By Jay Coulter
If you’re worried about this weekend’s game with Vanderbilt, you’re not alone. As we learned Saturday, anybody in the SEC can be beaten on a given day. Coming down from the high of the Florida win is going to be a huge challenge this week for Auburn coaches and players.
Combine that with the numerous injuries that Auburn is trying to overcome and you have all the ingredients for an upset. Add in the early start time that for some reason doesn’t agree with the Tigers and we all have reason to watch Vanderbilt closely.
Auburn coach Tommy Tuberville agrees.
"Vanderbilt is much improved," said Tuberville. "I'm sure they are fired up after watching the way we played. One of the biggest challenges you have in sports is after you have something good happen to you, bouncing back and being hungry to make things happen.
"We challenged our players. We didn't have a great practice (Tuesday).
"We did a few extra things to make sure we had their attention because sometime you tend to think about things that happened 72 hours ago or more. A lot of things are in front of the coaching staff this week. It's not our first time winning a big game. Our coaches know how to get a team prepared. We will be prepared," said Tuberville.
The Commodores come into Saturday’s contest with a 3-1 record including a conference win over Ole Miss. Their only defeat came against Alabama in week two, a 24-10 loss that was closer than the score indicated.
Their superstar is wide receiver Earl Bennett, who will become the all-time leading receiver in SEC history before the season is over. The Birmingham native is the real deal and can make the big catches.
They also have a pretty good quarterback in Chris Nickson. Vandy scores quickly. They have only one scoring drive over five minutes this season.
And here’s something interesting: The Commodores average starting field position is its own 42 yard line.
There’s not much new to report on the injury front today.

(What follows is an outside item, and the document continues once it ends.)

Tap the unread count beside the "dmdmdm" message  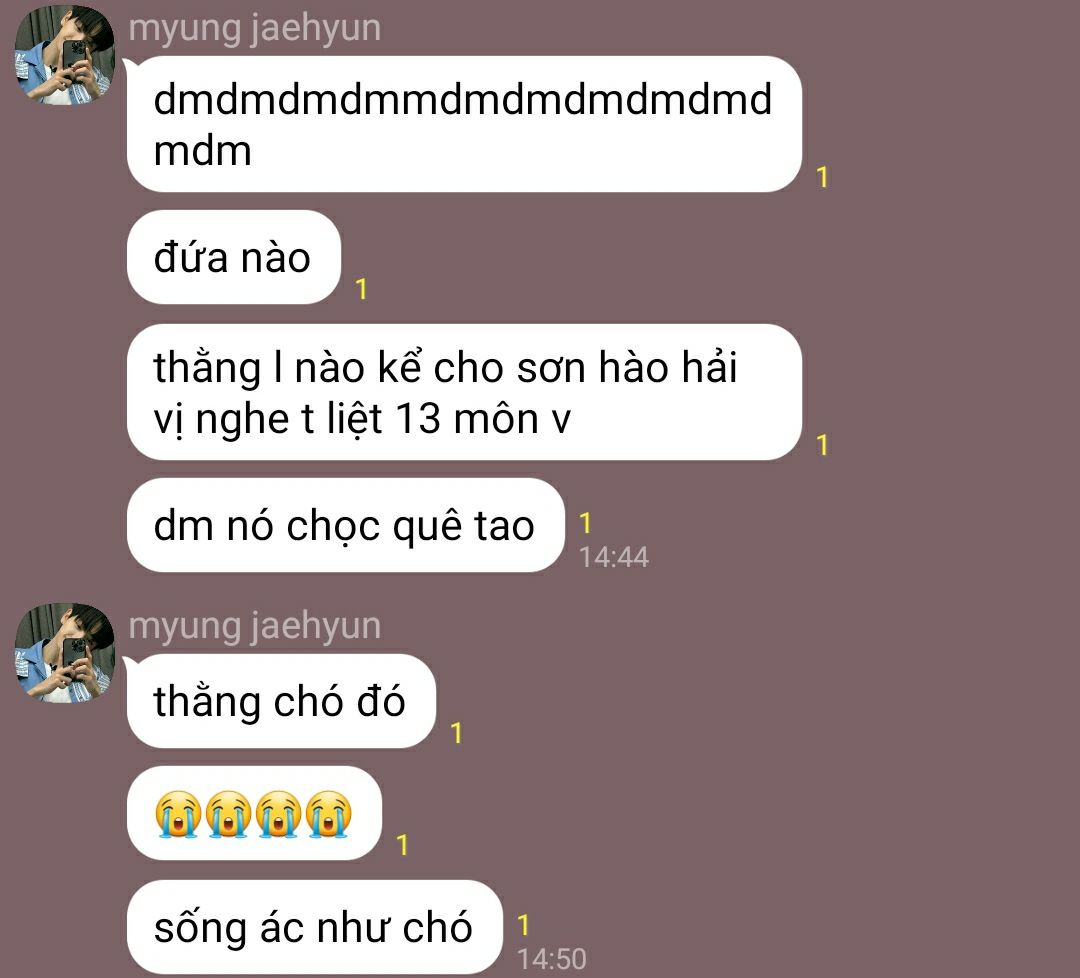(x=822, y=178)
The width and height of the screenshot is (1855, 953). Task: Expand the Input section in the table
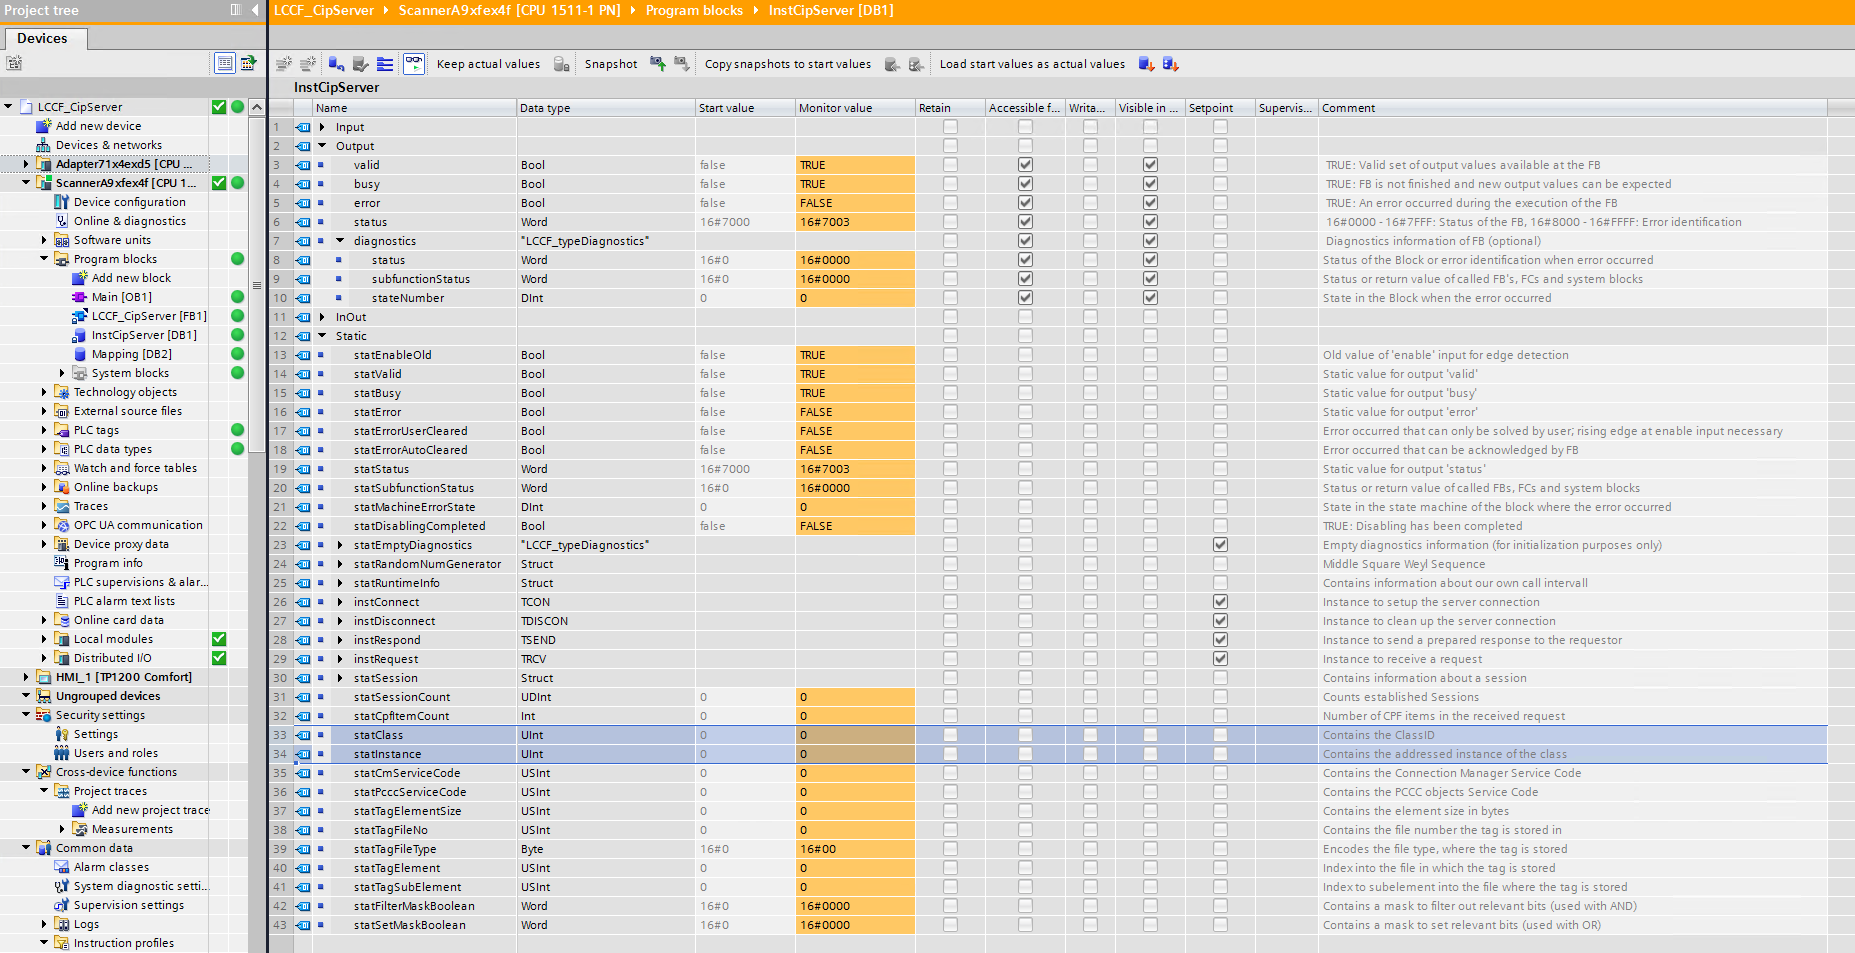coord(322,127)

Left tackle King Dunlap and right guard Mike Berry are practicing again, but it’s unlikely they’ll be getting their starting jobs back anytime soon. Still, it’s nice to have a little more depth.
Tuberville said on Tuesday that the injury situation is getting serious.
"One thing that we are concerned about is we have had a lot of bad luck this year in terms of injuries," said Tuberville. "We have persevered. Our coaches have done a good job of getting younger players ready to play, but it's getting to the point now that it’s getting pretty serious with all the injuries and guys that are out half speed, three quarters speed not being able to practice its hard to improve when you don't have guys out here practicing.
"As I have said, this is a team sport. Guys don't just come out there for a couple days during the week and get ready to play on Saturday. You have got to be intense. You have got to be into it, and it's getting to the point that it's really serious. We don't have the depth that we had earlier in the year.
"You look at Saturday night on their last drive, our defense went out on the field. Half of them were second-teamers that went out there and stopped them. That's good, but now second-teamers are going to be starters and who is going to be behind them? Nobody, because we don't have the depth," Tuberville said.
Don’t be surprised to see LSU shut Tim Tebow down this weekend in Baton Rouge. Auburn defensive coordinator Will Muschamp appears to have cracked the code on how to stop Tebow.
Saturday night in Gainesville, Muschamp kept his tackles at the line of scrimmage rather than rushing them. He then sent the defensive ends around the corners and pushed Tebow to the middle, making it virtually impossible for him to run. Look for LSU to mimic this Saturday night.